Cupcake extravaganza

Ok I know it's pi day (3.14), but I really wasn't in the mood for pie. I'm just now recuperating from being sick. I mean bed ridden sick. Although I kept going to work every day last week it finally got the best of me on Friday. I was in bed most of the day and it wasn't until Sunday morning that I realized "Man, I was really sick!" that just goes to show how much better I was feeling come Sunday.

Well even though I was not 100% myself yet I did make cupcakes on Saturday night. Now it wasn't from scratch cupcakes, but I did fix up a mix a little bit. Sometimes you just have to make do when obstacles stand in your way. The frosting, however, is homemade. It was the left over frosting from my cake decorating class and I just really needed to use it up.

Now the cake mix was just a generic brand of cake mix and I tried to give it a little something to wake it up a bit. My secret ingredient is coffee flavoring syrup. You know the stuff you pour into your coffee to jazz it up a bit. I buy the stuff at Sam's club to give my coffee a little zip, but I thought why not try it in the cake mix and see if it adds a little flavor.

The cake mix was a devils food cake  and I had raspberry syrup. What a nice combination. Instead of adding all the water that the mix called for I added only a cup and then put in the 1/3 cup of raspberry syrup. I then added the oil and eggs as usual and baked the cupcakes as directed.
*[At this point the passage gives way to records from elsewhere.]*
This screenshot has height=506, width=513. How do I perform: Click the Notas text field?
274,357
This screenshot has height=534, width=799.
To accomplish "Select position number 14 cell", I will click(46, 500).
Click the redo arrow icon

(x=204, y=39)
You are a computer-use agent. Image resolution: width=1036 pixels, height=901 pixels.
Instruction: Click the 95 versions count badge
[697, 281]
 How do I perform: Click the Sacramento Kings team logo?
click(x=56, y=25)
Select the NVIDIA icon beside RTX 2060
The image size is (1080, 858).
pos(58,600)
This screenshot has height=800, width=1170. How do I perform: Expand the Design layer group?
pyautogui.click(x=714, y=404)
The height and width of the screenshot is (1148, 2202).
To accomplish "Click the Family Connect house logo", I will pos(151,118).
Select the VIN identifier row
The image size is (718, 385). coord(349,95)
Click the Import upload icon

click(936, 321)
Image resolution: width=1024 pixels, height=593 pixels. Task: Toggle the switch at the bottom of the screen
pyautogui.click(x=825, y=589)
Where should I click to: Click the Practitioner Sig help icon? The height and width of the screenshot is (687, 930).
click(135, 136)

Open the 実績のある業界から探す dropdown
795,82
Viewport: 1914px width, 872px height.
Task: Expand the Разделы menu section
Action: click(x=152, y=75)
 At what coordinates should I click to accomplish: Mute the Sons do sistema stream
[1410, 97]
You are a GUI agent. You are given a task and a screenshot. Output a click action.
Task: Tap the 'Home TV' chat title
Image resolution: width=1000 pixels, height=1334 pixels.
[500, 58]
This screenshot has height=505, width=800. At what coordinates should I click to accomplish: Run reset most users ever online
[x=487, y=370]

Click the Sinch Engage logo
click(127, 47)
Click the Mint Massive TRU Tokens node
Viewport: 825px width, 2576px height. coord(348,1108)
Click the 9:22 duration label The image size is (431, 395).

Once the cupcakes were cooled I used my D2 decorating tip and a disposable decorating bag and got to work decorating some of the cupcakes with pink and purple frosting. I also used used tip 18 to make little stars on some cupcakes with green and yellow frosting.

The frosting is the buttercream icing that Wilton cake decorating classes has you make and it seems to pass the test with everyone so why not. I'll post the recipe so if you want to try your hand at decorating you have the stuff to do it right. You'll want it a medium consistency to decorate with decorating tips.

Buttercream Icing
(stiff consistency)
1C solid white vegetable shorting
1 t Wilton Flavor (vanilla, almond or butter)
7-8 t milk or water (add 2 1/2 t more for medium consistency)
1 lb. pure cane confectioners sugar
1 T Wilton Meringue Powder
pinch of salt (if you want to cut down on the sweet taste)

Cream shorting, flavoring and water. Add dry ingredients and mix on medium speed until all ingredients have been thoroughly mixed together . blend an additional minute or so until creamy. Makes 2 1/2 cups.